View splintergroup's profile


5843 posts in 2460 days

#6 posted 03-25-2015 01:49 PM

These lamps are very nice! It is all those little details that make it happen. Building the shade is a test in patience. I made three before everything worked.

View bondogaposis's profile


6046 posts in 3589 days

#7 posted 03-25-2015 02:03 PM

Those are beautiful lamps, thank you for the detailed posting w/ a lot of relevant information of what went into these. Great work.

-- Bondo Gaposis

View ignatz's profile


77 posts in 2489 days

#8 posted 03-25-2015 02:34 PM

Very cool! Thanks for sharing so much information!

-- "I have learned from my mistakes, and I am sure I can repeat them exactly" — Peter Cook

View htl's profile


5576 posts in 2397 days

#9 posted 03-25-2015 04:02 PM

I’m new here to.
Just have to say how nice your lamps are.

-- An Index Of My Model making Blogs

View gsimon's profile


1327 posts in 3351 days

#10 posted 03-25-2015 10:03 PM

the lamps are great and thanks for the detailed post – always nice to see the process up close
welcome to Lumberjocks!

-- Greg Simon

View DonSol's profile


249 posts in 2480 days

#11 posted 03-25-2015 10:27 PM

I like the lamps, they look great. Thanks for all the detailed comments.

-- Don Solomon, New Castle, IN; Quality is not an act, it is a habit. Aristotle

View AandCstyle's profile


3306 posts in 3495 days

#12 posted 03-26-2015 12:02 AM

Tom, if those lamps aren’t up to LJ standards, then nothing is. They are incredible. Thank you for sharing.

-- Art

View Mean_Dean's profile


7057 posts in 4385 days

#13 posted 03-26-2015 12:07 AM

Man those are great looking lamps! I love the design of them, the mica shades, and that QSWO!

On a side note, be very careful about selling shop-made lamps. All of the electrical parts must be UL approved—and the entire lamp as a whole must be UL approved.
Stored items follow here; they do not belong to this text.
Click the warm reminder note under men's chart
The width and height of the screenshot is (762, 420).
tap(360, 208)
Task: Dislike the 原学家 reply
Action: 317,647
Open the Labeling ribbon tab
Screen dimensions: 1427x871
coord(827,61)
The UL approval process takes months, and costs several thousand dollars. If the lamps are not UL approved, and there is a fire, then you become legally liable for the costs involved.

I mention this, not as a downer, but to try to keep your butt out of trouble!!

-- Dean -- "Don't give up the ship -- fight her 'till she sinks!" Capt James Lawrence USN

View TMH's profile


40 posts in 3898 days

#14 posted 03-26-2015 02:11 AM

Tom, if those lamps aren t up to LJ standards, then nothing is. They are incredible. Thank you for sharing.

- AandCstyle

Thanks Art for the kind words.


-- Theo's Grandpa Woodworking

View TMH's profile


40 posts in 3898 days

#15 posted 03-26-2015 02:35 AM

Man those are great looking lamps! I love the design of them, the mica shades, and that QSWO!

On a side note, be very careful about selling shop-made lamps. All of the electrical parts must be UL approved—and the entire lamp as a whole must be UL approved. The UL approval process takes months, and costs several thousand dollars. If the lamps are not UL approved, and there is a fire, then you become legally liable for the costs involved.

I mention this, not as a downer, but to try to keep your butt out of trouble!!

- Mean_Dean

Dean, The electrical hardware is all UL approved, but the entire lamp is not. I was careful selecting UL approved hardware for this reason and my background and training is electronic/electrical. And yes I did consider what I might be liable for if something horrible would happen. But in reality, I could be found liable for anything that happens with anything I sell, whether I am at fault or not. I wonder how Woodworking Mag. is protecting themselves, they published an article to build a lamp that I am sure is not “UL” approved. I used the same “UL” approved hardware from the article.

Thank you so much for your thought provoking comments and compliments. I may have a discussion with an attorney friend in the near future. This may be more of an Insurance question.